Die Slowakei baut ihre Rolle als eine führende Automobilnation aus. Die künftig fünf großen Fahrzeugfabriken sorgen für massive Investitionen und Neuansiedlungen von Zulieferern.
Die Automobilindustrie bildet das Rückgrat der slowakischen Wirtschaft. Mit einer Produktion von 198 Fahrzeugen pro 1.000 Einwohner steht die Slowakei weltweit an der Spitze. Über 260.000 Jobs hängen direkt und indirekt von der Branche ab. Vier große Hersteller produzieren bereits Autos im Land: Volkswagen, Stellantis, Kia und Jaguar Land Rover. Mit Volvo baut derzeit bei Košice der fünfte Konzern eine Produktionsstätte auf. Hinzu kommen wichtige Tier-1-Zulieferer, die von ihren Werken in der Slowakei Abnehmer in ganz Europa beliefern.
260.000
Jobs
hängen in der Slowakei direkt und indirekt von der Automobilindustrie ab.

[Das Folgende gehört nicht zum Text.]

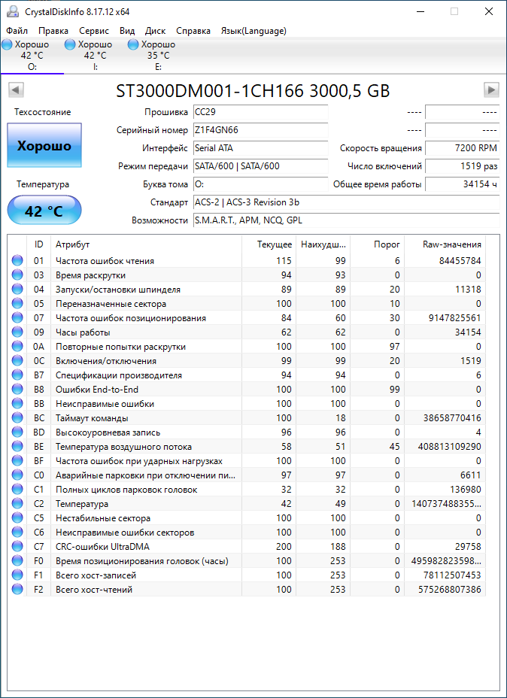507x698 pixels.
Task: Select the status orb for attribute 05
Action: (17, 304)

Laut der Wirtschaftsfördergesellschaft Sario entfällt die Hälfte der slowakischen Industrieproduktion auf den Automobilsektor. Der Wirtschaftszweig hat einen Anteil von 11 Prozent am Bruttoinlandsprodukt.
Der Höchststand der Fahrzeugproduktion aus dem Jahr 2019 (1,11 Millionen Autos) wurde bislang aber nicht wieder erreicht. Das lag in den vergangenen Jahren vor allem an den Engpässen bei der Versorgung mit Kfz-Teilen und Halbleitern. Die Lieferschwierigkeiten konnte die Branche 2023 weitgehend überwinden, sodass fast 1,1 Millionen Autos von den Bändern liefen.

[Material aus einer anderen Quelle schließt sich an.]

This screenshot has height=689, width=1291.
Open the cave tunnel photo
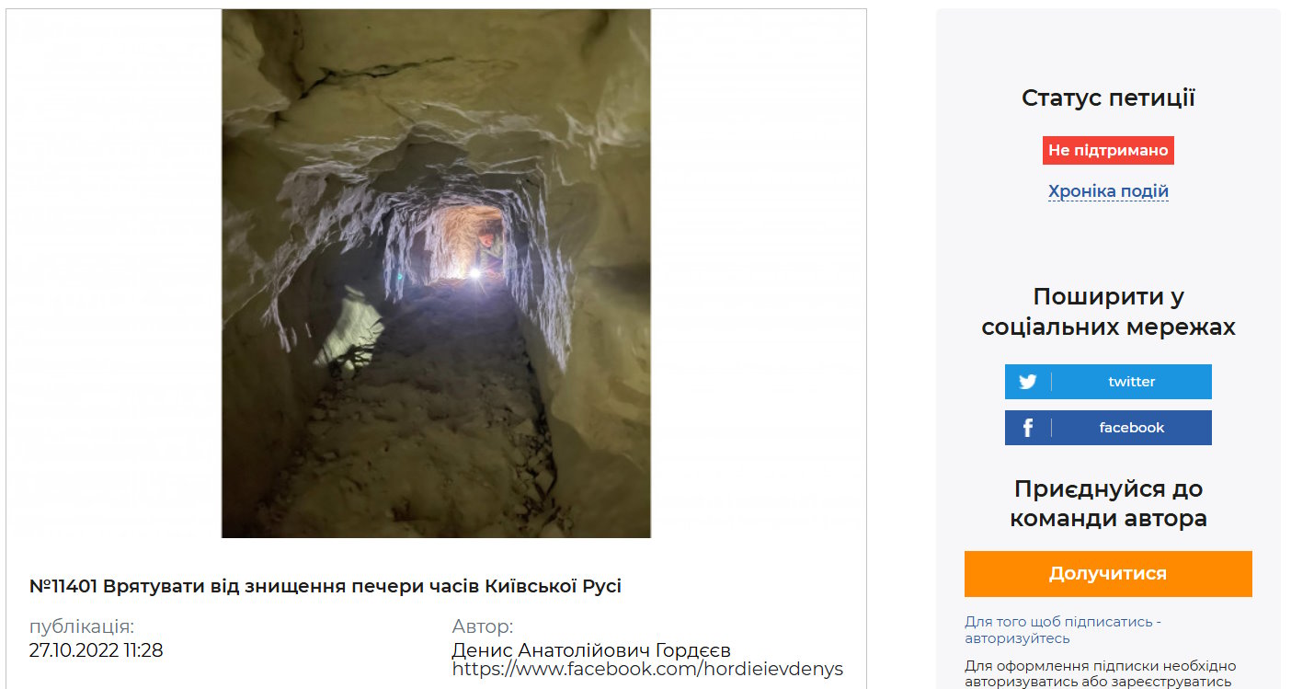pos(436,273)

Neuer Produktionsrekord erwartet
Für 2024 erwartete der Automobilverband ZAP SR noch im Januar eine Rekordproduktion von 1,13 Millionen Autos. Das wäre ein Plus von 5 Prozent gegenüber dem Vorjahr. Allerdings vermeldete die Branche im 1. Quartal 2024 sinkende Produktions- und Umsatzzahlen sowie weniger Neuaufträge. Ob daher tatsächlich ein neuer Produktionsrekord erzielt werden kann, wird sich erst im weiteren Jahresverlauf zeigen.
Der technologische Wandel weg vom Verbrennungsmotor hin zum Elektroantrieb kam bei den Herstellern in der Slowakei bislang nur langsam voran. Doch das ändert sich derzeit, denn der Zeitdruck wächst. Ab 2035 sollen in der EU nur noch Neuwagen zugelassen werden, die beim Fahren kein Kohlendioxid ausstoßen.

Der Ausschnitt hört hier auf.